Entre Défis Locaux et Solutions Globales : L'Agenda Blockchain de l'Afrique Francophone


Date : 14 juin 2025
Heure : 16h00 (UTC) / 18h00 (Goma)
Modérateur : Boaz
Participants : Représentants du Congo (RDC), Burkina Faso, Cameroun


Ouverture et contexte de la réunion

L’ouverture de la réunion a rappelé la mission de la communauté Cardano francophone qui consiste à faciliter les discussions en français sur les questions liées à la blockchain et à maintenir une cohésion communautaire permettant de ne manquer aucune information importante de la communauté globale Cardano. La communauté réunit actuellement des pays francophones avec une représentation de la République démocratique du Congo, principalement Goma, du Burkina Faso avec Ouagadougou et Bobo-Dioulasso, ainsi que la Côte d’Ivoire. L’ouverture internationale de la communauté est illustrée par la participation de membres résidant en Europe, comme Chanceline, membre camerounaise établie en Italie.

La réunion s’est déroulée avec douze participants, suivant le format habituel des sessions hebdomadaires organisées chaque samedi à la même heure. L’ordre du jour comprenait un rappel de la réunion précédente, une mise à jour sur les activités d’Intersect MBO, suivi d’une discussion sur les problèmes identifiés dans les communautés africaines et les solutions blockchain envisageables.

* **DONNÉES FOURNIES**:

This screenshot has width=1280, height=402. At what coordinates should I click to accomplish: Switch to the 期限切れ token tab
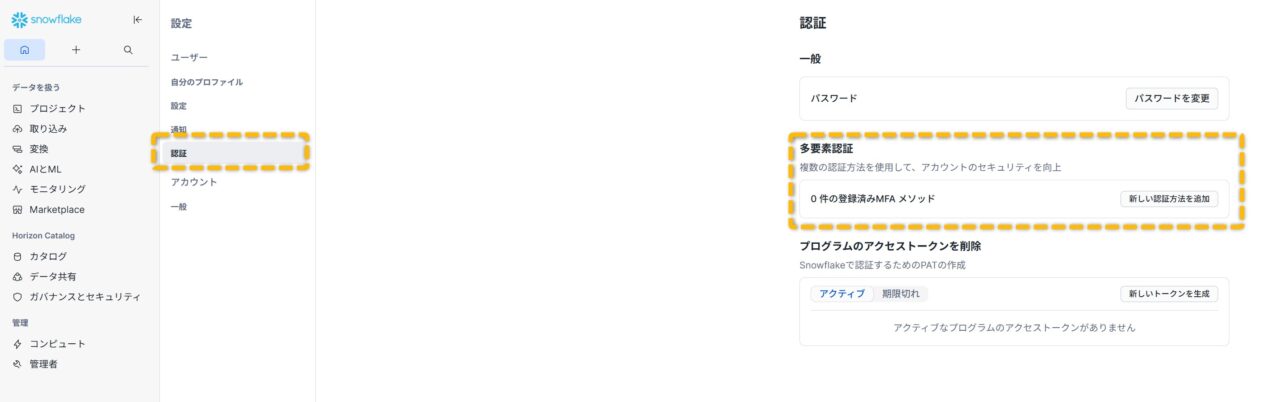[901, 294]
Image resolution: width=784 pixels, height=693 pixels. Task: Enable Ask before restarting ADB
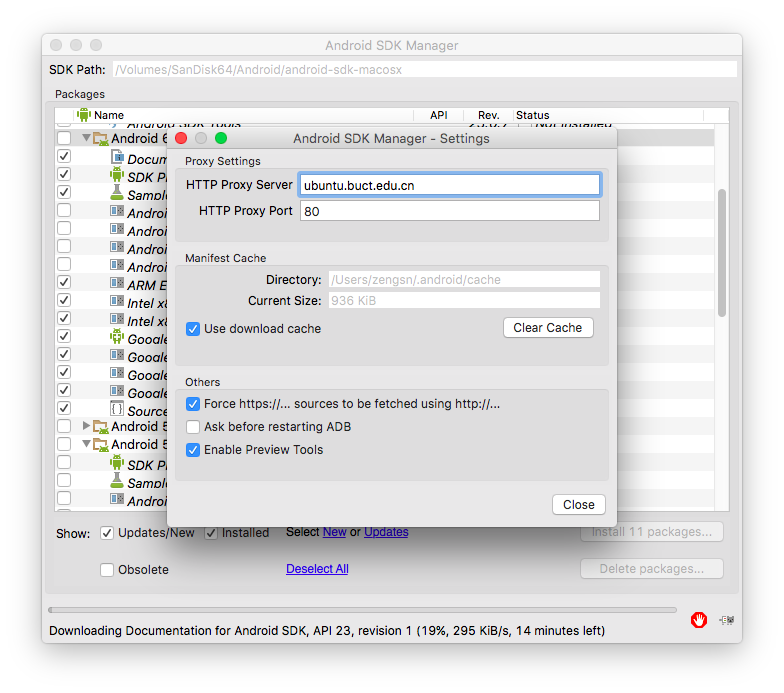tap(193, 427)
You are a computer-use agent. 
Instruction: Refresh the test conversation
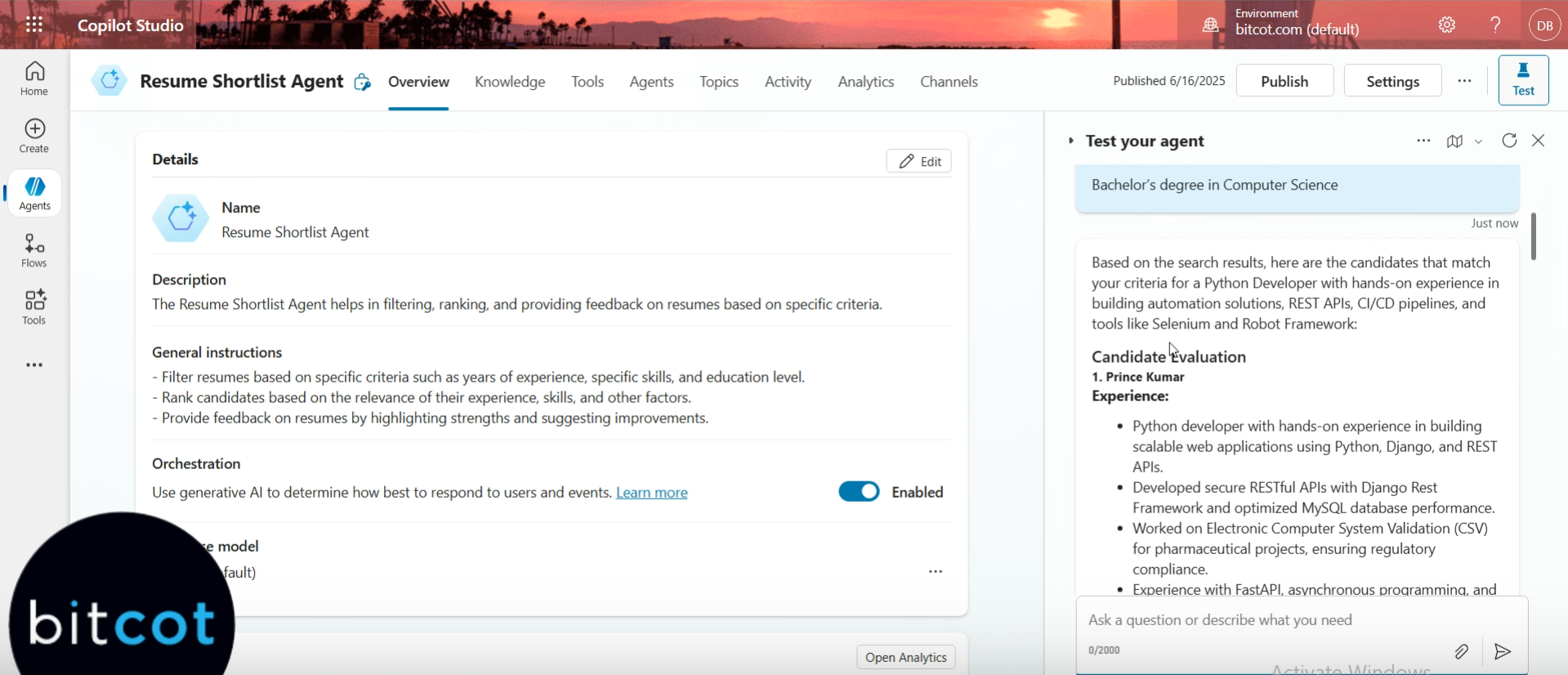point(1509,141)
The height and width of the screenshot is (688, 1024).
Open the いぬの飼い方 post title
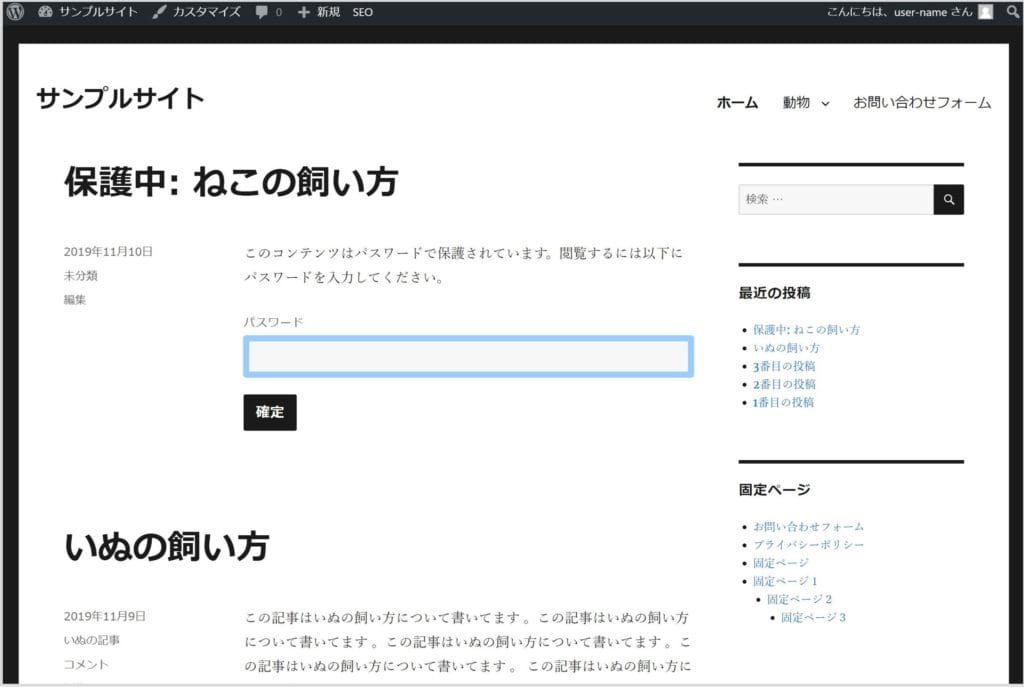coord(166,547)
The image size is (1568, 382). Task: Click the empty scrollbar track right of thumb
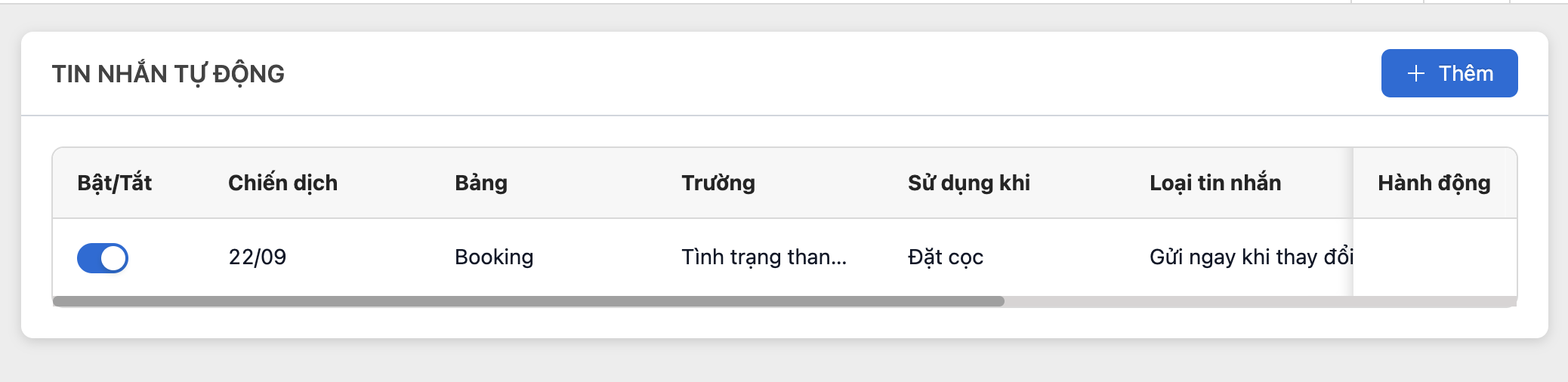coord(1254,301)
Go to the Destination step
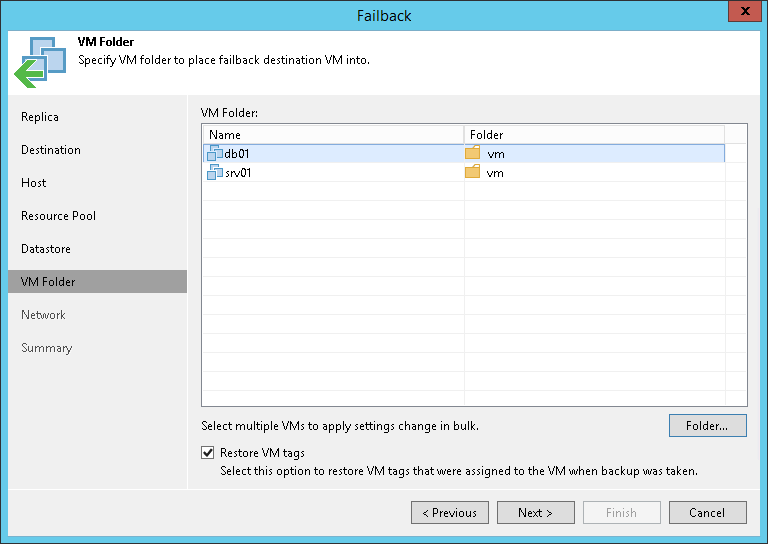The height and width of the screenshot is (544, 768). coord(51,150)
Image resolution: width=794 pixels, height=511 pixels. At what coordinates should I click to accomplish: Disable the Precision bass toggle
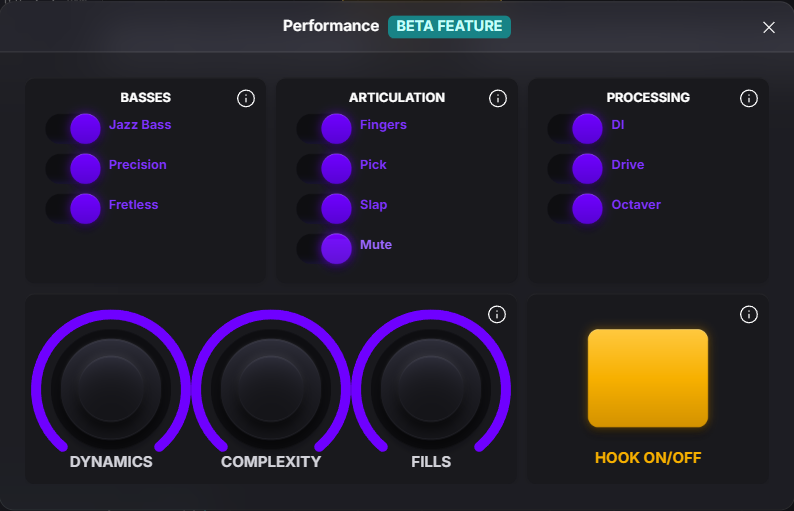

* **OBJECTIF VISÉ**: Réécrivez le passage du texte allant de « L’ouverture de la » jusqu'à « établie en Italie. », mis à jour en remplaçant « Italie » par « Suisse ». Basez-vous uniquement sur le texte.

* **ZONE DE RÉPONSE**:
L’ouverture de la réunion a rappelé la mission de la communauté Cardano francophone qui consiste à faciliter les discussions en français sur les questions liées à la blockchain et à maintenir une cohésion communautaire permettant de ne manquer aucune information importante de la communauté globale Cardano. La communauté réunit actuellement des pays francophones avec une représentation de la République démocratique du Congo, principalement Goma, du Burkina Faso avec Ouagadougou et Bobo-Dioulasso, ainsi que la Côte d’Ivoire. L’ouverture internationale de la communauté est illustrée par la participation de membres résidant en Europe, comme Chanceline, membre camerounaise établie en Suisse.